How to Distinguish Natural Language and Formal Language

The ZIPF Statistical Theory for Symbol Text.

28 Aug, 2025

In natural language, the frequency of a word is inversely proportional to its rank in the word frequency. Symbol sequences usually have high entropy and a long-tail distribution.

Zipf's Law was proposed by the American linguist George Kingsley Zipf during the 1930s–1940s. It was initially formulated to describe the distribution of word frequencies in natural language: in a corpus, the frequency of a word is inversely proportional to its rank in the frequency table. Character or symbol sequences generally exhibit high entropy and often follow a long-tail distribution.

In other words:

The most frequent word occurs the most times.
The second most frequent word occurs roughly half as often as the first.
The third most frequent word occurs approximately one-third as often as the first.
And so on.

Note: Here, “word” refers to its base form (lemma or stem). This distinction is important for languages with rich inflection, such as Indo-European languages (e.g., English, German, Russian), where a single word can have multiple morphological variants. Zipf's Law measures the frequency of base tokens; without normalization, each morphological form would be treated as a separate token, which “splits” the frequency of high-frequency words and affects the slope calculation.

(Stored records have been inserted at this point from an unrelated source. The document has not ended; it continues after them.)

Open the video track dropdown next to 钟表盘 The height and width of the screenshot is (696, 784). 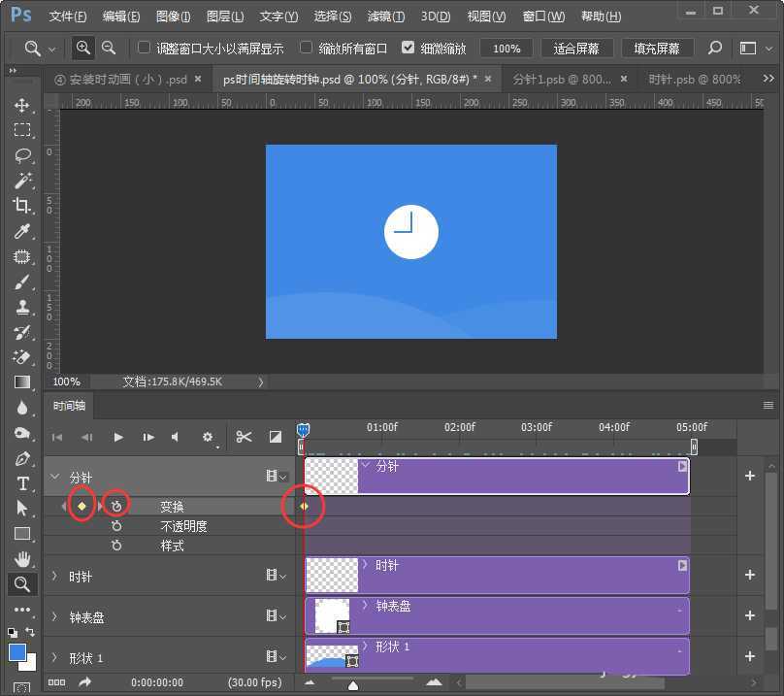280,615
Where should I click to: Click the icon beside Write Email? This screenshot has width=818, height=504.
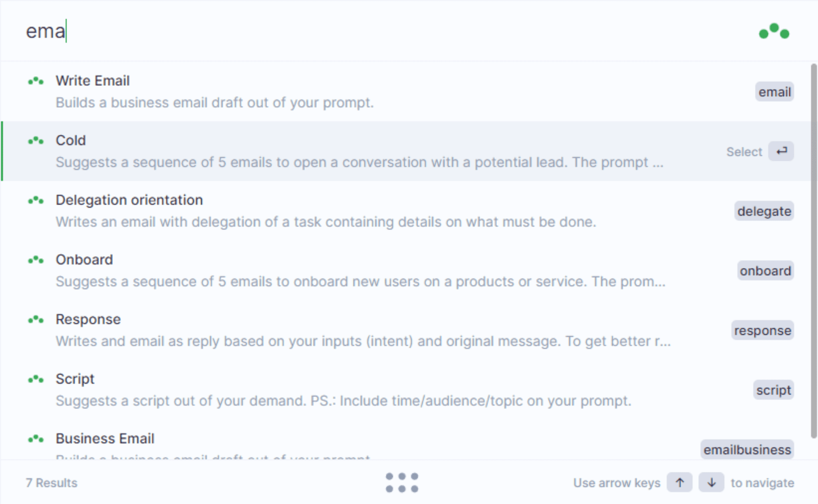[36, 81]
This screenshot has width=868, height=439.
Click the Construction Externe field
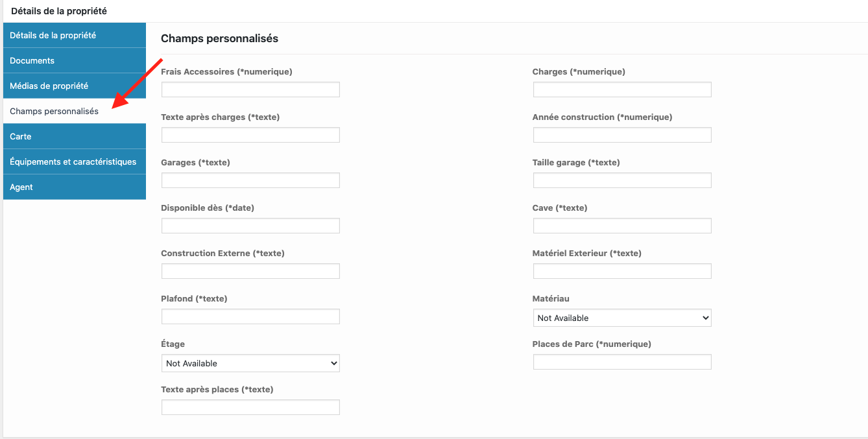[250, 271]
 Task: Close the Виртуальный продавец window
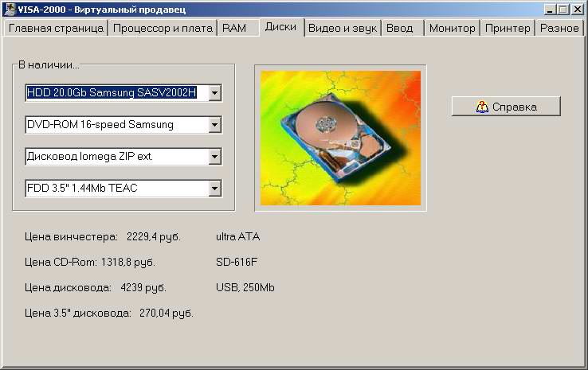pyautogui.click(x=578, y=9)
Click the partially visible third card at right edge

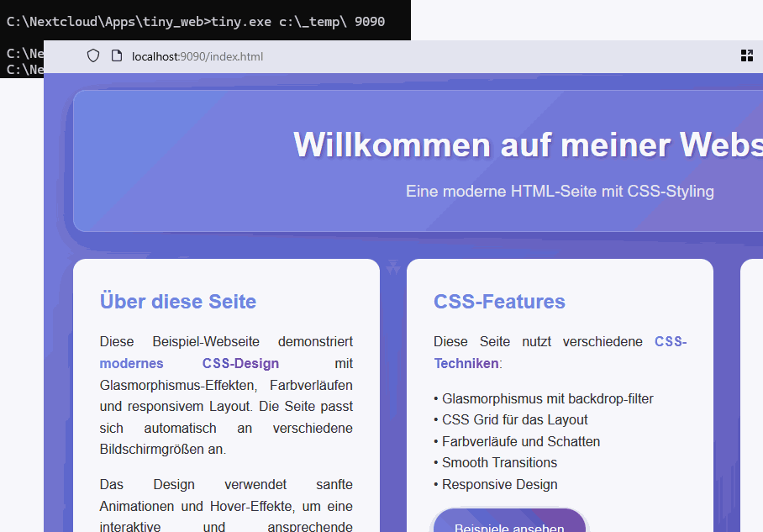pos(752,395)
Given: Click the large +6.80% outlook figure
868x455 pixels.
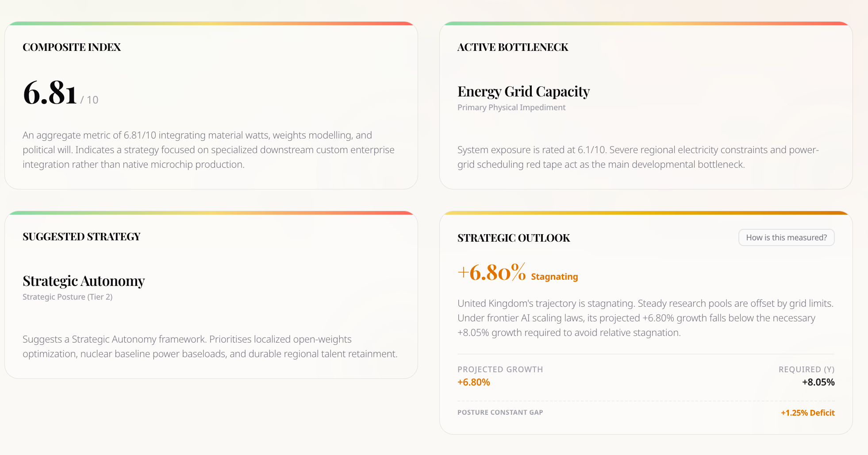Looking at the screenshot, I should coord(492,272).
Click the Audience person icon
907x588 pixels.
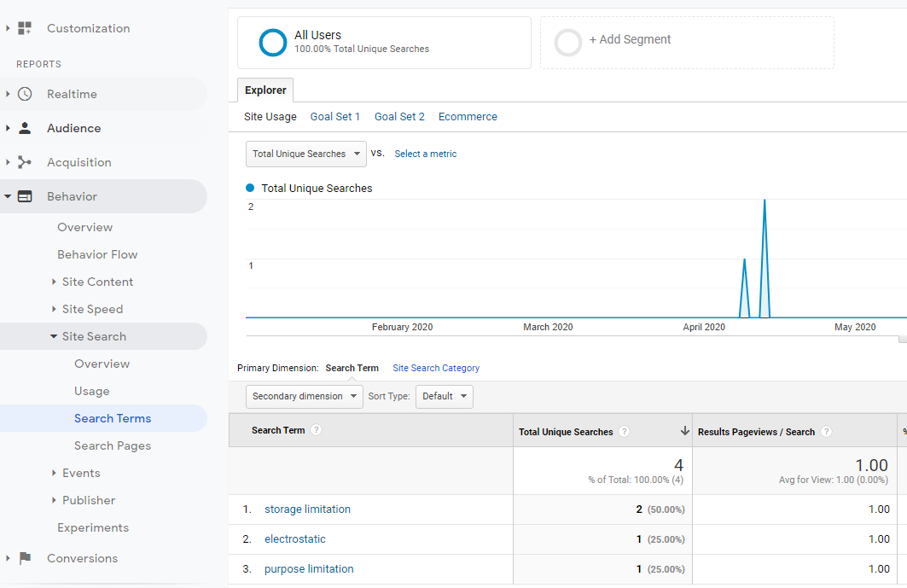pos(25,128)
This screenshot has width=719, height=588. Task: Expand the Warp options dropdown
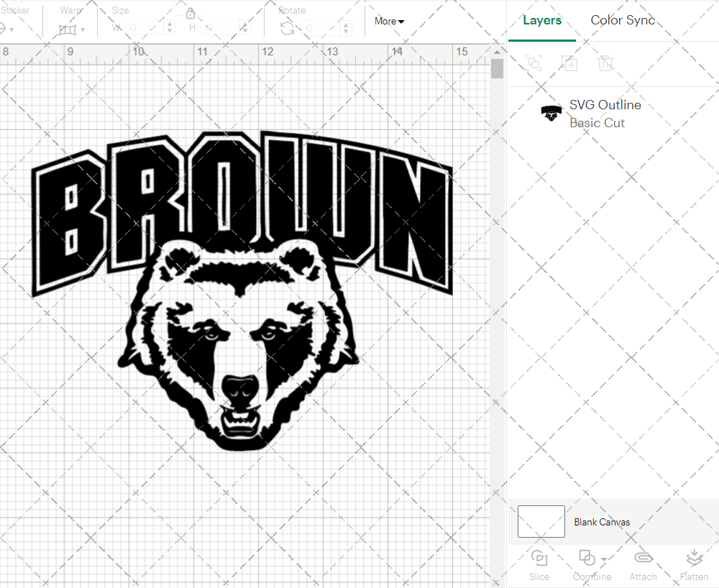(x=83, y=29)
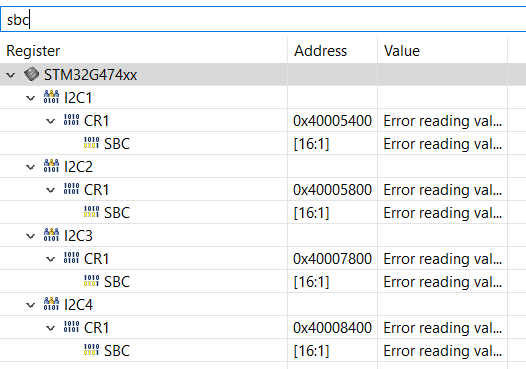Click the I2C2 peripheral icon

51,166
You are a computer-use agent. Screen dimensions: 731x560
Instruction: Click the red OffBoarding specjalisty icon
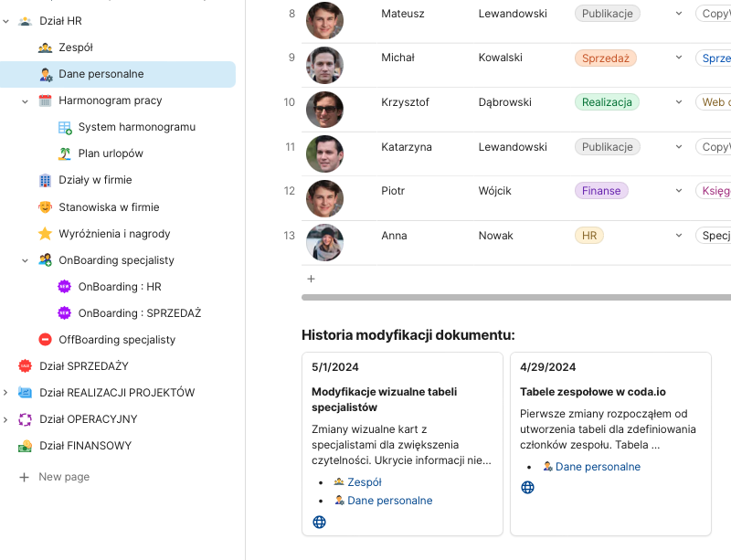click(x=45, y=340)
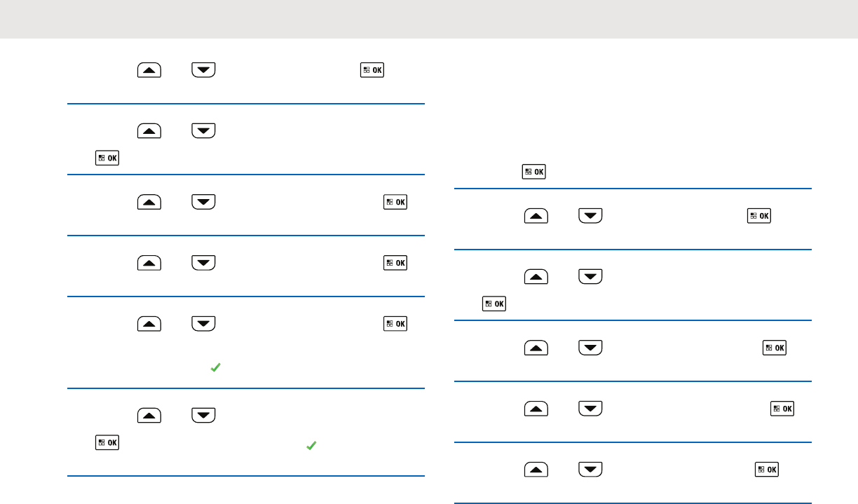
Task: Click the bottommost down arrow in right column
Action: pyautogui.click(x=590, y=469)
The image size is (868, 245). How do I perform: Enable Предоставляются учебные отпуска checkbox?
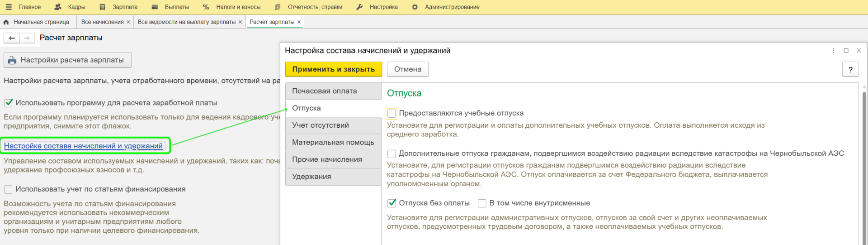pyautogui.click(x=392, y=113)
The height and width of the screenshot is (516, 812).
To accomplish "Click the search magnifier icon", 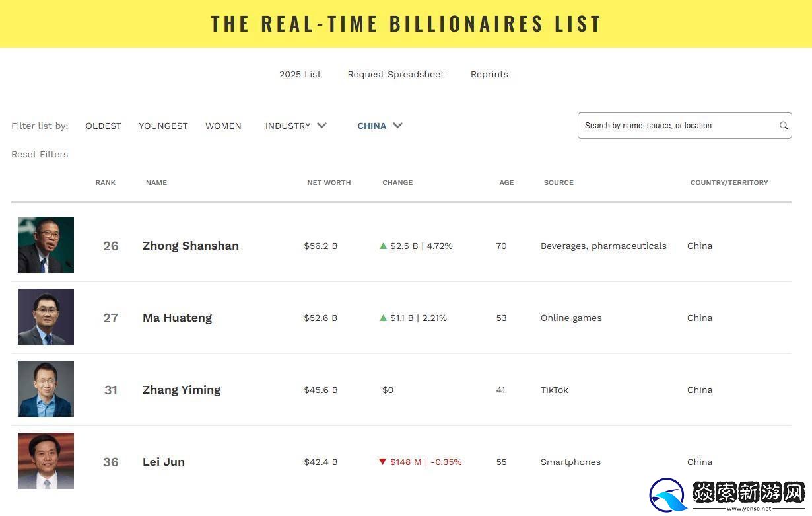I will (x=784, y=126).
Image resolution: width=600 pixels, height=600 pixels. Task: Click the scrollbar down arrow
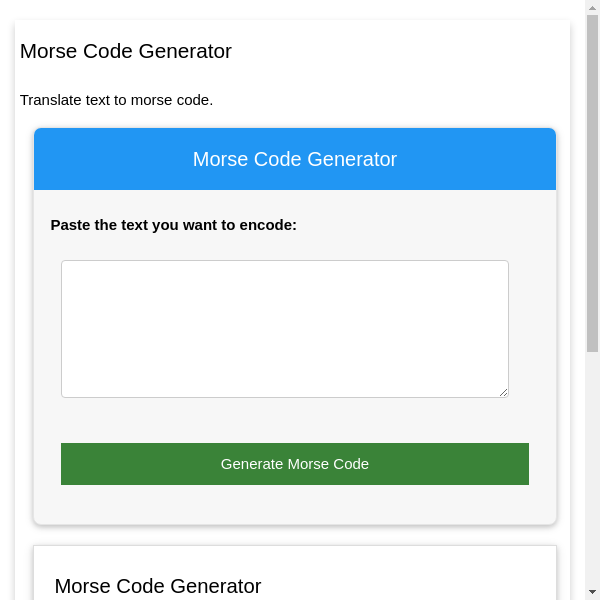tap(592, 591)
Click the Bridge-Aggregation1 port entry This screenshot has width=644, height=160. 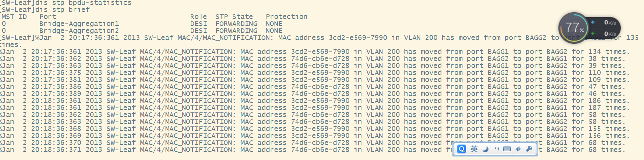[x=79, y=24]
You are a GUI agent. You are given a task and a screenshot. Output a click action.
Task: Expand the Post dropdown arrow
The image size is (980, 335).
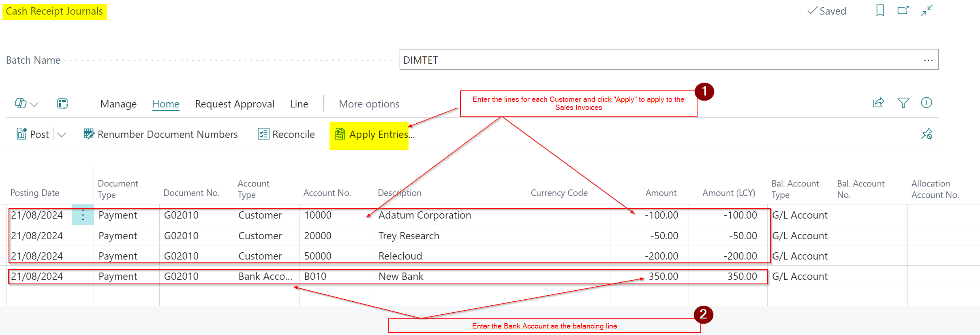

Zipf's Law is a typical power-law distribution. Mathematically, it can be expressed as:

f(r) \propto \frac{1}{r^s}

Where:

$f(r)$ : frequency of the word with rank $r$
$r$ : rank in descending frequency (1 = most frequent)
$s$ : exponent, usually close to 1 in natural language

When $s = 1$ , the distribution is the classical Zipf distribution.

For a text containing $N$ words, the probability of the word with rank $r$ is:

P(r) = \frac{\frac{1}{r^s}}{\sum_{k=1}^{V} \frac{1}{k^s}}

Where:

$V$ : vocabulary size (number of unique words)
The denominator is a normalization factor to ensure the probabilities sum to 1

This implies that higher-ranked words have higher probabilities, and the decay of probability follows a power law.

For visualization in charts, the law can also be expressed in a log-linear form:

\log f(r) = -s \log r + C

From this form, we can observe:

On a log-log plot, frequency $f(r)$ vs. rank $r$ is approximately linear
Slope = $-s$

Zipf proposed the Principle of Least Effort:

Speakers: prefer using a limited set of high-frequency words to minimize effort.
Listeners: prefer a rich vocabulary to reduce ambiguity.
Resulting balance: a few high-frequency words + many low-frequency words → power-law distribution.

In essence, language emerges as a balance between speaker and listener efficiency.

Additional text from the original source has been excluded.